Though I do have a little investment experience, I am no investment professional so don’t take this method as gospel, it is simply the method personally I use. I have been working with a simple valuation technique that I think cuts through a lot of the BS. I would appreciate any feedback if you think its flawed or could be improved. Apologies if the the following seems pretty obvious but it could be useful to people who have never looked at things this way before.
So let me create a hypothetical ICO for use as an example:
///
Facebook are going to create the FaceToken. FaceToken is to be tied to the social media platform. Token holders will receive 1% of advertising revenue from the platform distributed proportionate to holdings.

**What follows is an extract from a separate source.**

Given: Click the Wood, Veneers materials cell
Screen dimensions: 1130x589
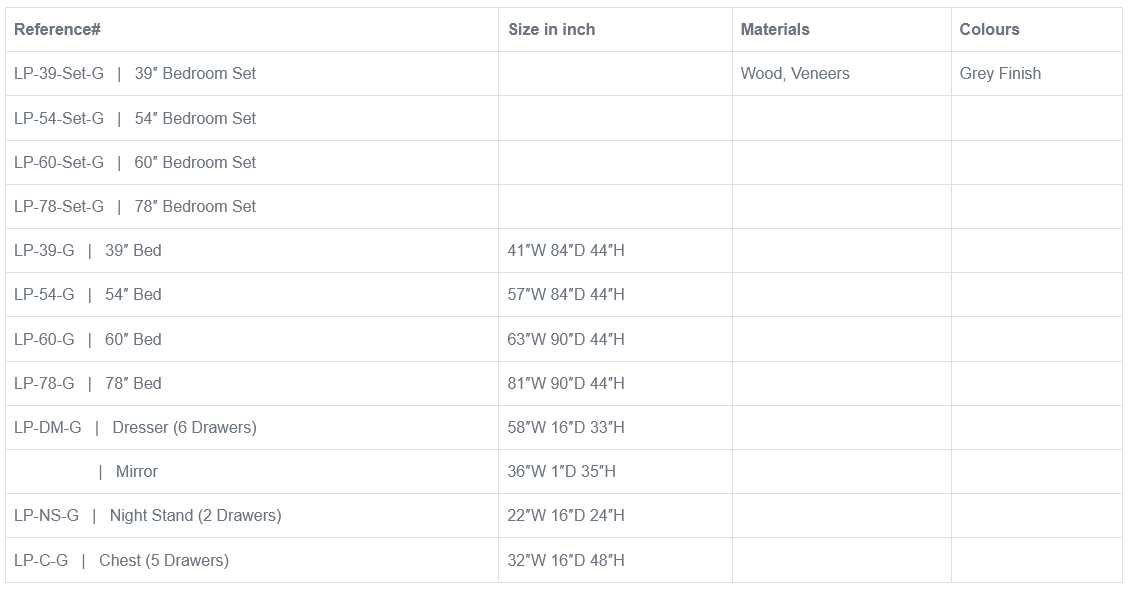Looking at the screenshot, I should tap(795, 74).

Facebook are going to create 10,000,000 tokens in their ICO, Facebook (the distributor) will hold 500,000 tokens and the remaining 9,500,000 tokens will be available for issue. 1 ETH will buy you 300 tokens.
///
The fist thing we need to do is ascertain what the ICO issuer is valuing their business at. This is quite simple. Get the price per token. Todays ETH price is $287.86, there are 300 tokens per ETH.
Value placed on each token = $287.86 / 300 = $0.96 (rounded for simplicity)
Next we can simply get the effective market capitalisation. This sum is essentially what the token distributor is saying the business is worth. This is done by multiplying the price set for each token by the total circulation of tokens.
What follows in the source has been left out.